Full passage in context and origin

Origin

The phrase has classical Greek roots, not biblical ones.

The Delphic maxim

Two short Greek phrases were inscribed at the entrance to the Temple of Apollo at Delphi in classical antiquity:

  • gnōthi seauton (γνῶθι σεαυτόν) — “know thyself”
  • mēden agan (μηδὲν ἄγαν) — “nothing in excess”

Both are conventionally attributed to one or another of the Seven Sages of Greece (a list that includes Solon, Chilon, Pittacus, Bias, Cleobulus, Periander, and Thales, though the membership of the list varies in ancient sources). The maxims were widely cited in classical Greek literature as proverbial wisdom.

Mēden agan is the conceptual root of “everything in moderation.” It is not the Bible.

Aristotle’s doctrine of the mean

The Greek philosophical tradition developed the maxim into a fuller ethical framework, most influentially in Aristotle’s Nicomachean Ethics (4th century BC). Aristotle’s doctrine of the mean (to meson) holds that virtue is the mean between two extremes — courage between cowardice and recklessness, generosity between stinginess and prodigality, and so on. The doctrine applies the Delphic maxim systematically across the moral life.

Aristotle’s Nicomachean Ethics was widely read in late antiquity and the medieval period. Christian thinkers — notably Thomas Aquinas in the 13th century — christianised the doctrine of the mean within Christian ethics. This is how a classical Greek philosophical principle became part of Western Christian moral vocabulary.

The English form

The exact phrase “moderation in all things” or “everything in moderation” appears in classical Latin authors.
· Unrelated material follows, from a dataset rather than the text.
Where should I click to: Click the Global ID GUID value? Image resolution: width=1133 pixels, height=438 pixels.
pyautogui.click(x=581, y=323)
Petronius’s Satyricon (1st century AD) contains a closely related saying. The phrase entered English through the classical and medieval philosophical tradition rather than through the Bible.

Why the misattribution persists

Christian moral teaching from the patristic period absorbed substantial portions of classical ethics. Augustine, Ambrose, Jerome, and other early Christian writers were trained in classical rhetoric and philosophy and used classical maxims freely in their work. Over time, what began as Christian use of classical ethical maxims slid into the assumption that the maxims were themselves Christian — and from there, in popular reception, that they were biblical.
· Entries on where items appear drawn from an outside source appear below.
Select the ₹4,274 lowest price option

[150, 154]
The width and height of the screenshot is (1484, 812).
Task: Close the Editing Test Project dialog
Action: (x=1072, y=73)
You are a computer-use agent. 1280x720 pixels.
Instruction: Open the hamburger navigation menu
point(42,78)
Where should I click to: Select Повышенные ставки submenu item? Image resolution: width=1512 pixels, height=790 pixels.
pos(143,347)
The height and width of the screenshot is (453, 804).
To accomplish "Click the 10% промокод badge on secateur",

“Moderation in all things” is one of those phrases. It is genuinely consonant with parts of biblical ethics (the Pauline language about self-control, for instance). But the phrase itself is from Delphi via Aristotle via Petronius, not from the Bible.

What the Bible says on this theme

The Bible’s vocabulary in this area uses different language. Rather than “moderation,” the Pauline letters use:

  • enkrateia (ἐγκράτεια) — self-control, mastery of one’s passions. Listed as a fruit of the Spirit in Galatians 5:23.
  • sōphrōn (σώφρων) — sound-minded, self-controlled, sober-minded. Used in 1 Timothy 3:2, Titus 1:8.
  • epieikēs (ἐπιεικής) — gentleness, reasonableness, forbearance. Used in Philippians 4:5.
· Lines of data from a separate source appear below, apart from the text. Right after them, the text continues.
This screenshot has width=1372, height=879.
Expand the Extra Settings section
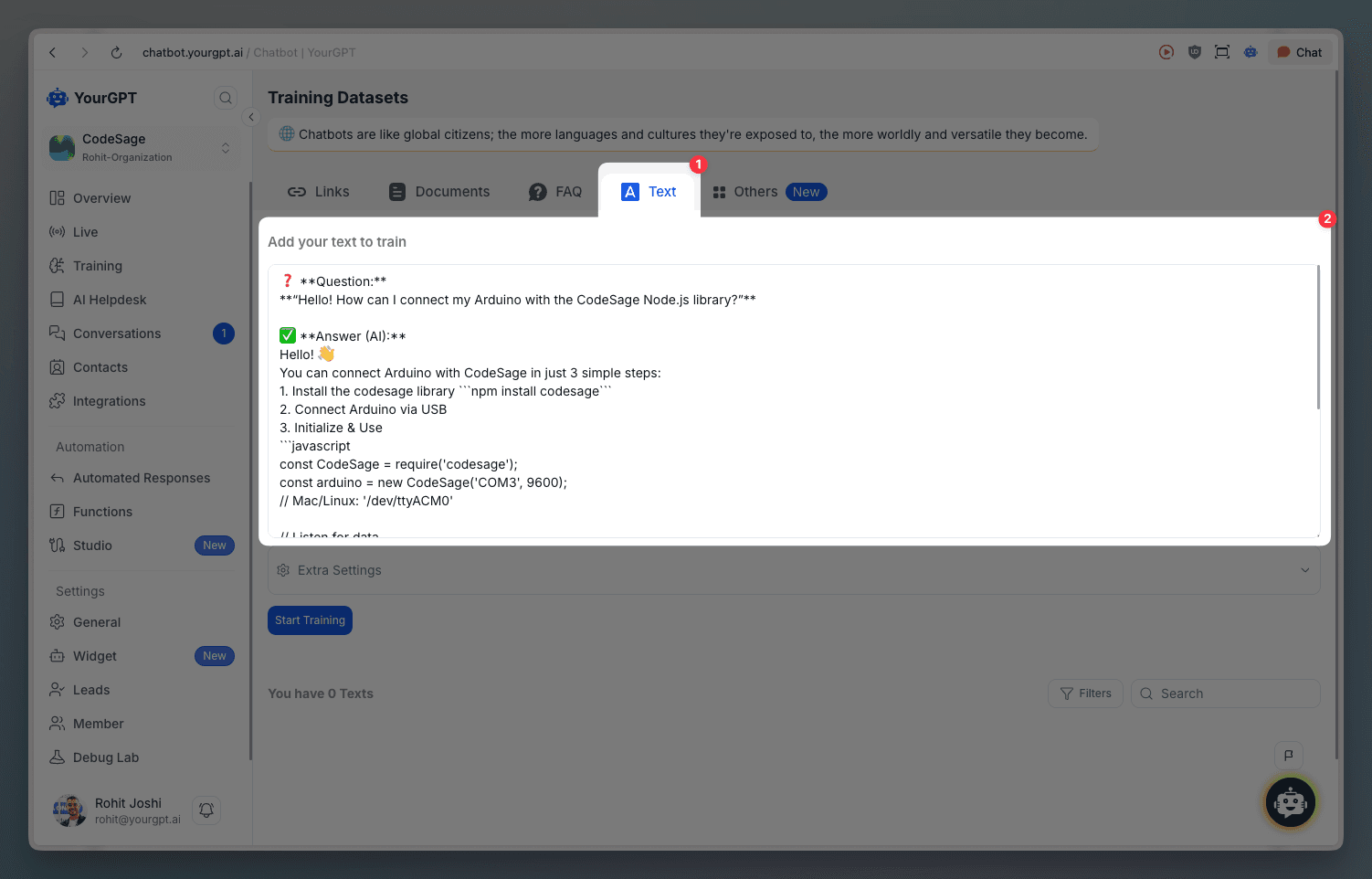[793, 569]
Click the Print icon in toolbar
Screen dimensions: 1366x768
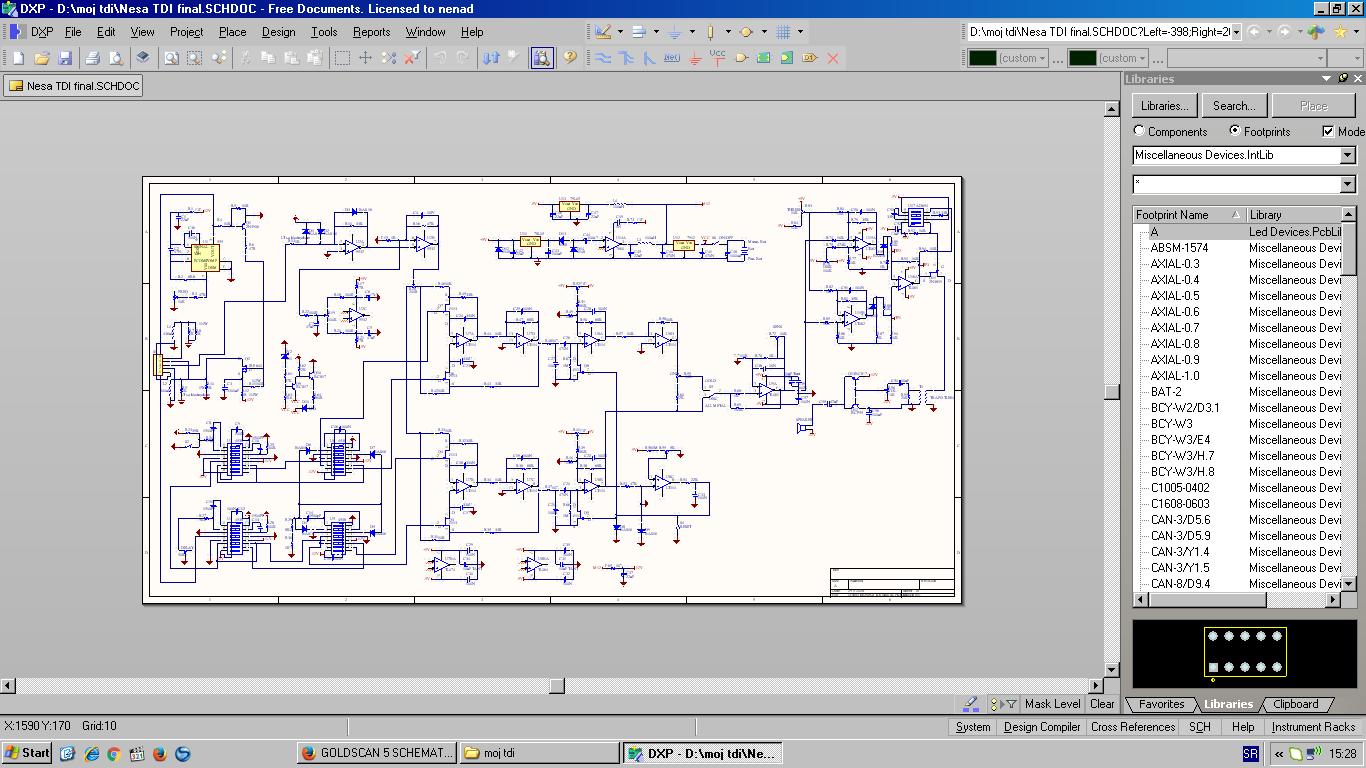92,58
These are different concepts from the Aristotelian mean. Enkrateia is mastery of desire; the Aristotelian mean is balance between extremes. Sōphrōn is sound-mindedness; the doctrine of the mean is a structural ethical framework. The biblical vocabulary and the Greek philosophical vocabulary overlap in some applications but are not the same.

For the related entry on the love of money — another place where “moderation” gets attached to a biblical text in popular usage — see our entry on 1 Timothy 6:10.

Why this entry exists

The conflation of classical ethics with biblical teaching in popular Western Christian usage is widespread. “Moderation in all things” is one of the cleanest examples — a phrase nearly everyone has heard, attributed by many to the Bible, traceable in fact to Delphi and Aristotle. Documenting the origin is part of separating biblical text from the broader Western moral tradition that has absorbed it.

What the Bible does say about this

What the Bible does say about this

  • Philippians 4:5 — BSB

    Let your gentleness be apparent to all. The Lord is near.

  • 1 Corinthians 9:25 — BSB

    Everyone who competes in the games trains with strict discipline. They do it for a crown that is perishable, but we do it for a crown that is imperishable.